Print every line below without adding or leaving out a single word.
Records for the exercise below:
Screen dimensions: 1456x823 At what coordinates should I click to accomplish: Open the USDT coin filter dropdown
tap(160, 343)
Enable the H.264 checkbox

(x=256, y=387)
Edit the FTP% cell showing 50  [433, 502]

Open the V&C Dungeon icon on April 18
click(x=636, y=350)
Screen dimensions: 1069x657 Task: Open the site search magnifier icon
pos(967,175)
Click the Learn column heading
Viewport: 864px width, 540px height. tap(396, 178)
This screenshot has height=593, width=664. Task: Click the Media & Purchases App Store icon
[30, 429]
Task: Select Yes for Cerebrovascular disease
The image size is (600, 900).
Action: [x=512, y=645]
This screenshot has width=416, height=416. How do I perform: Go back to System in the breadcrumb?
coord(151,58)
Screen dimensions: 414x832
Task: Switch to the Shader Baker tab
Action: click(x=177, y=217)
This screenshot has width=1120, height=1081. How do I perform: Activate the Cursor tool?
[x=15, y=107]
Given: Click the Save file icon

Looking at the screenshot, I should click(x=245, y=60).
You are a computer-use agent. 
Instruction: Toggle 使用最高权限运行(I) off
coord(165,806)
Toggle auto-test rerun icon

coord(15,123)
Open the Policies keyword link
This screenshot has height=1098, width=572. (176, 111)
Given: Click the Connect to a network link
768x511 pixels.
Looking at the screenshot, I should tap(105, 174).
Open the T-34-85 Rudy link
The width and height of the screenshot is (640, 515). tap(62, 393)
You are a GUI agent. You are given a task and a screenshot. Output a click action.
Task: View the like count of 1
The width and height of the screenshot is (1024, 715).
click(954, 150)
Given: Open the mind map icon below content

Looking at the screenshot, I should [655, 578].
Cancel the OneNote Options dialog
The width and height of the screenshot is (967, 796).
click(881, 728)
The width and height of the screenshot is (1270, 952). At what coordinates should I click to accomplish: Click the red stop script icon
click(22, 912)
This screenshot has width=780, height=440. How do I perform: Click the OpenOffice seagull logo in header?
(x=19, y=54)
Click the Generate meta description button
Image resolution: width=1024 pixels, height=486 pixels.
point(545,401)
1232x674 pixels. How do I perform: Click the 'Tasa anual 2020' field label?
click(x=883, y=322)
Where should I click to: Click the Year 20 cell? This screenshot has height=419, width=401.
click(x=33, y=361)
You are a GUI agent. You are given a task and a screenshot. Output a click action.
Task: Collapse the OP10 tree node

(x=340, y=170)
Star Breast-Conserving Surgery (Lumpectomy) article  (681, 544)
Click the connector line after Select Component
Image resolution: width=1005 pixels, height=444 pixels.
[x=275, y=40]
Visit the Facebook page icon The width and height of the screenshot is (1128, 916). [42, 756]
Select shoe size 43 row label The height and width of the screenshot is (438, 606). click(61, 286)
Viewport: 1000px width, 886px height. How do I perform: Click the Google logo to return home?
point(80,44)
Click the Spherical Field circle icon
End of Records for the exercise.
**Output for this exercise**
Screen dimensions: 1456x823 At what coordinates should I click to accomplish: Open the USDT coin filter dropdown
tap(160, 343)
Enable the H.264 checkbox

(x=256, y=387)
Edit the FTP% cell showing 50  [433, 502]

Open the V&C Dungeon icon on April 18
click(x=636, y=350)
Screen dimensions: 1069x657 Task: Open the site search magnifier icon
pos(967,175)
Click the Learn column heading
Viewport: 864px width, 540px height. tap(396, 178)
This screenshot has height=593, width=664. Task: Click the Media & Purchases App Store icon
[30, 429]
Task: Select Yes for Cerebrovascular disease
The image size is (600, 900).
Action: [x=512, y=645]
This screenshot has width=416, height=416. How do I perform: Go back to System in the breadcrumb?
coord(151,58)
Screen dimensions: 414x832
Task: Switch to the Shader Baker tab
Action: click(x=177, y=217)
This screenshot has width=1120, height=1081. How do I perform: Activate the Cursor tool?
[x=15, y=107]
Given: Click the Save file icon

Looking at the screenshot, I should click(x=245, y=60).
You are a computer-use agent. 
Instruction: Toggle 使用最高权限运行(I) off
coord(165,806)
Toggle auto-test rerun icon

coord(15,123)
Open the Policies keyword link
This screenshot has height=1098, width=572. (176, 111)
Given: Click the Connect to a network link
768x511 pixels.
Looking at the screenshot, I should tap(105, 174).
Open the T-34-85 Rudy link
The width and height of the screenshot is (640, 515). tap(62, 393)
You are a GUI agent. You are given a task and a screenshot. Output a click action.
Task: View the like count of 1
The width and height of the screenshot is (1024, 715).
click(954, 150)
Given: Open the mind map icon below content

Looking at the screenshot, I should [655, 578].
Cancel the OneNote Options dialog
The width and height of the screenshot is (967, 796).
click(881, 728)
The width and height of the screenshot is (1270, 952). At what coordinates should I click to accomplish: Click the red stop script icon
click(22, 912)
This screenshot has width=780, height=440. How do I perform: Click the OpenOffice seagull logo in header?
(x=19, y=54)
Click the Generate meta description button
Image resolution: width=1024 pixels, height=486 pixels.
point(545,401)
1232x674 pixels. How do I perform: Click the 'Tasa anual 2020' field label?
click(x=883, y=322)
Where should I click to: Click the Year 20 cell? This screenshot has height=419, width=401.
click(x=33, y=361)
You are a GUI agent. You are given a task and a screenshot. Output a click action.
Task: Collapse the OP10 tree node

(x=340, y=170)
Star Breast-Conserving Surgery (Lumpectomy) article  (681, 544)
Click the connector line after Select Component
Image resolution: width=1005 pixels, height=444 pixels.
[x=275, y=40]
Visit the Facebook page icon The width and height of the screenshot is (1128, 916). [42, 756]
Select shoe size 43 row label The height and width of the screenshot is (438, 606). click(61, 286)
Viewport: 1000px width, 886px height. How do I perform: Click the Google logo to return home?
point(80,44)
Click the Spherical Field circle icon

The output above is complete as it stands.